#### THE RECORDS ####

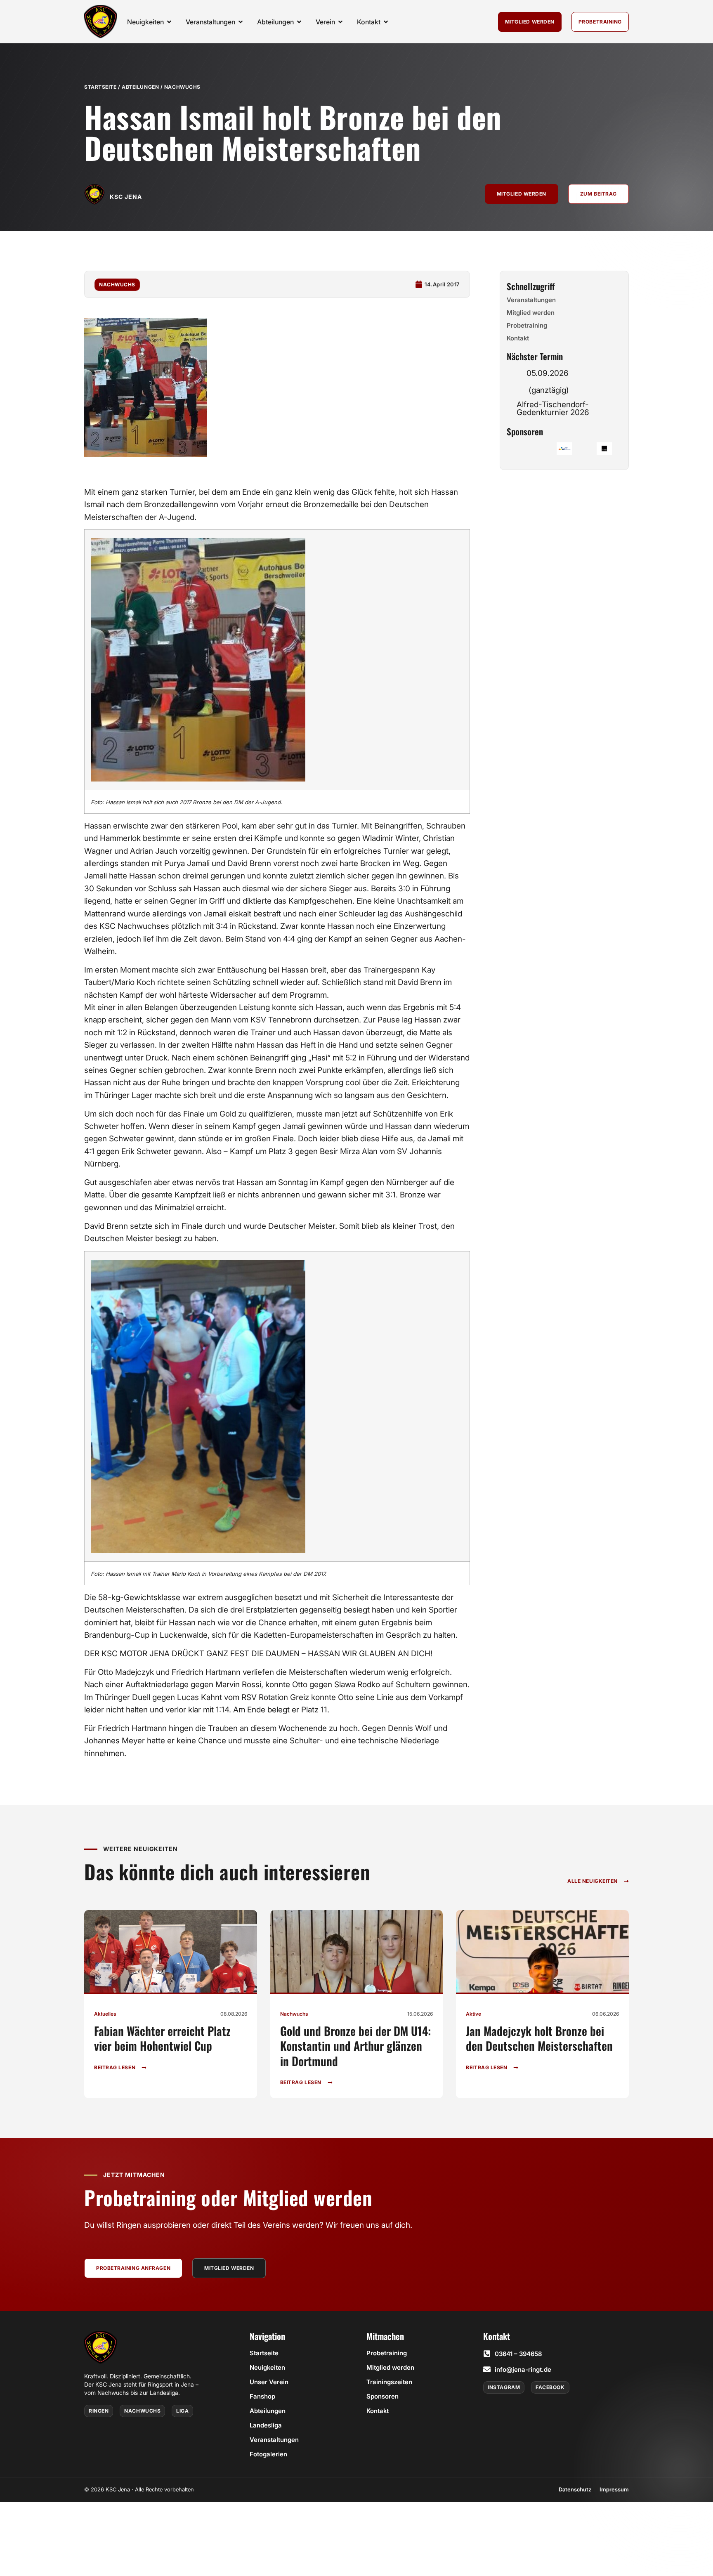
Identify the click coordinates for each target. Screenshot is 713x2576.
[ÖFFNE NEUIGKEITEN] (169, 22)
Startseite (100, 87)
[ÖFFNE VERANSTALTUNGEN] (240, 22)
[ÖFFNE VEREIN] (340, 22)
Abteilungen (140, 87)
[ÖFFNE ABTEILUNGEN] (299, 22)
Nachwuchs (182, 87)
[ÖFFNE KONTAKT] (385, 22)
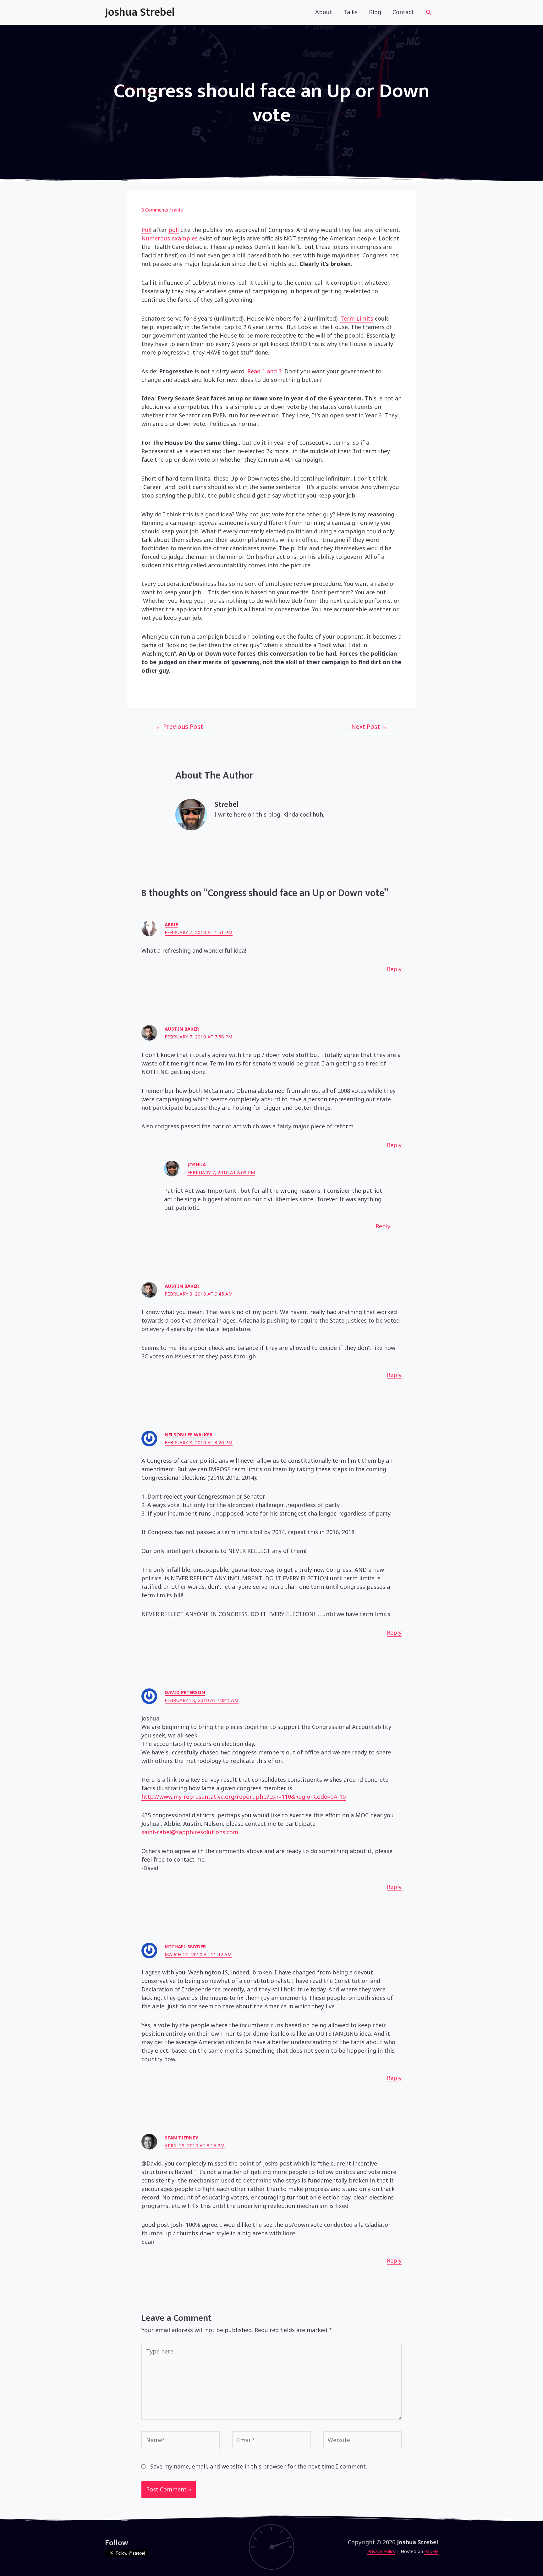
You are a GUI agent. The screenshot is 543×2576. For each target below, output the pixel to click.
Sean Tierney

####

Copy all the records above exactly, but leave out the pictures.

Identify the click coordinates for each target. Screenshot is 713x2576.
[ÖFFNE NEUIGKEITEN] (169, 22)
Startseite (100, 87)
[ÖFFNE VERANSTALTUNGEN] (240, 22)
[ÖFFNE VEREIN] (340, 22)
Abteilungen (140, 87)
[ÖFFNE ABTEILUNGEN] (299, 22)
Nachwuchs (182, 87)
[ÖFFNE KONTAKT] (385, 22)
You are a GUI agent. The screenshot is 543×2576. For each target below, output the pixel to click.
Sean Tierney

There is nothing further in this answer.